■ **Текст для чтения**:

• • •

А тем временем отечественное правосудие, забыв все огромные заслуги Мамонтова перед родиной, таскало его по унизительным судам, распродавало его музейное имущество и успокоилось лишь тогда, когда тюремный каземат надолго запер его жертву.
Срок наказания Мамонтова наконец кончился. Он вышел из тюрьмы и поселился где-то в скромненькой московской квартирке. Стыд не давал ему выйти за порог его комнаты. Великосветская Москва в своих салонах не решалась упоминать громкое некогда имя Саввы Мамонтова. Редко, редко к нему тайком заезжал какой-либо художник или актер, боясь своим визитом навредить себе в глазах своих великосветских покровителей и заказчиков.
Все это донельзя бесило отца, и вот он решил «рассудку вопреки, наперекор стихиям» сделать у себя дома званый вечер в честь Мамонтова. Он официально поехал к старику и просил оказать ему высокую честь осмотреть его музей и выразить по поводу него свое мнение. Мамонтов смутился, стал отнекиваться, но отказать моему отцу было трудно, когда он просил, и согласие было наконец получено. Мамонтов попросил только, чтобы не было никого постороннего.
Отец ему ответил:
— Савва Иванович! Вы будете у меня в доме, остальное не должно Вас беспокоить.
Затем отец объехал некоторых, наиболее передовых своих знакомых, которых агитировал за поддержку Мамонтова.
К чести большинства, его призыв был встречен сочувственно, хотя никто из них не решился бы сделать аналогичный шаг. Меньшинство согласилось, чтобы не вызвать недоразумений с отцом. В назначенный день старик приехал к нам и, ни к чему говорить, был встречен исключительным уважением и предупредительностью собравшихся. Он внимательно осмотрел музей, долго в молчании стоял перед причудливой формы инкрустированной перламутром роялью *, купленной отцом на распродаже его имущества. Когда-то молодой, неопытный Шаляпин учился играть на этом самом инструменте в гостеприимном доме Мамонтова. Когда пришло время расставаться, старик обнял отца и заплакал — его нервы не выдержали. Почин отца нашел последователей — перед Мамонтовым начали раскрываться двери московских домов. К сожалению, его подорванное здоровье скоро свело его в могилу. По его желанию большая часть его архива поступила после его кончины к нам в музей. Так и представляется мне Савва Великолепный таким, каким изобразил его Серов.

• • •

■ **Собранные данные**:
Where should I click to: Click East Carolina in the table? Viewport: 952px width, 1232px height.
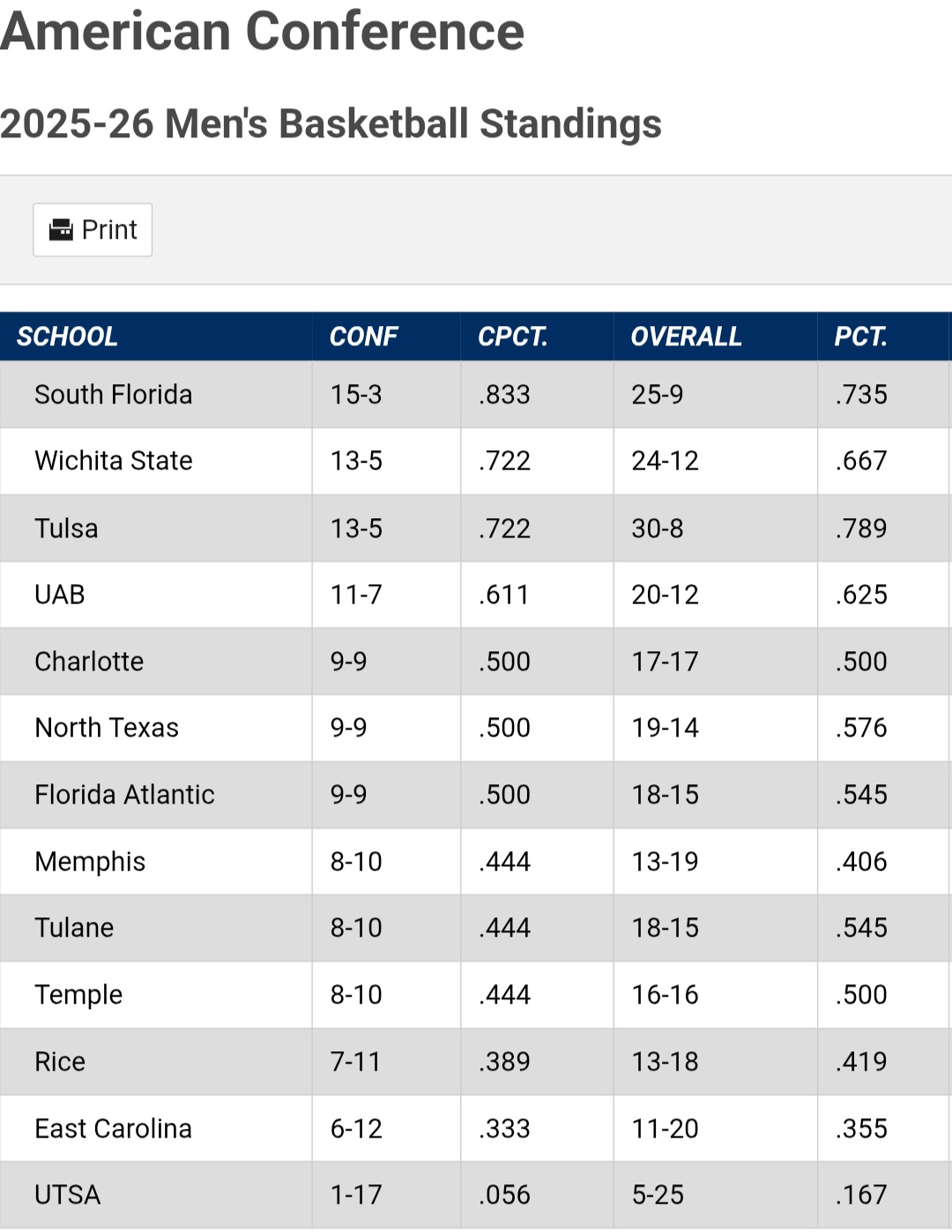pyautogui.click(x=113, y=1129)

• • •

■ **Задание 1**: Перескажите короче абзац текста о Мамонтове, который начинается словами «Срок наказания Мамонтова наконец кончился». Сохраните его главные факты.
■ **Задание 2**: Кто, согласно тексту о Мамонтове, когда-то учился играть на рояле, купленном отцом на распродаже имущества Мамонтова?
■ **Задание 3**: Продолжите текст о Мамонтове, начав сразу после его последнего предложения.

■ **Ответ 1**: Отбыв наказание, Мамонтов поселился в скромной московской квартире и от стыда не выходил из комнаты. Великосветская Москва не решалась упоминать его имя. Лишь изредка его тайком навещали художники или актеры, которые боялись навредить себе в глазах покровителей и заказчиков.

■ **Ответ 2**: Молодой, неопытный Шаляпин.

■ **Ответ 3**:
Второй случай был еще более деликатный. Среди представителей московского капитализма у отца был только один близкий друг — Иван Абрамович Морозов. Относиться равнодушно к этому толстому розовому сибариту было невозможно. Постоянное доброжелательство и добродушие пронизывало насквозь этого ленивого добряка, а его исключительные знания и понимание в вопросах новой русской и в особенности западноевропейской живописи делали его незаменимым судьей и консультантом в области станкового творчества. Будучи ребенком, я очень любил И. А. Морозова. Он никогда не делал мне каких-либо подарков, никогда не баловал меня, но в его манере разговаривать со мной было всегда нечто товарищеское, а не покровительственное, что я очень ценил. Бывал он у нас и на званых обедах и запросто. Каждый раз он подолгу рассматривал картинную галерею отца, делал свои замечания, пускался в рассуждения. Он был чрезвычайно доволен, что я занимаюсь живописью, и каждый раз интересовался моими успехами.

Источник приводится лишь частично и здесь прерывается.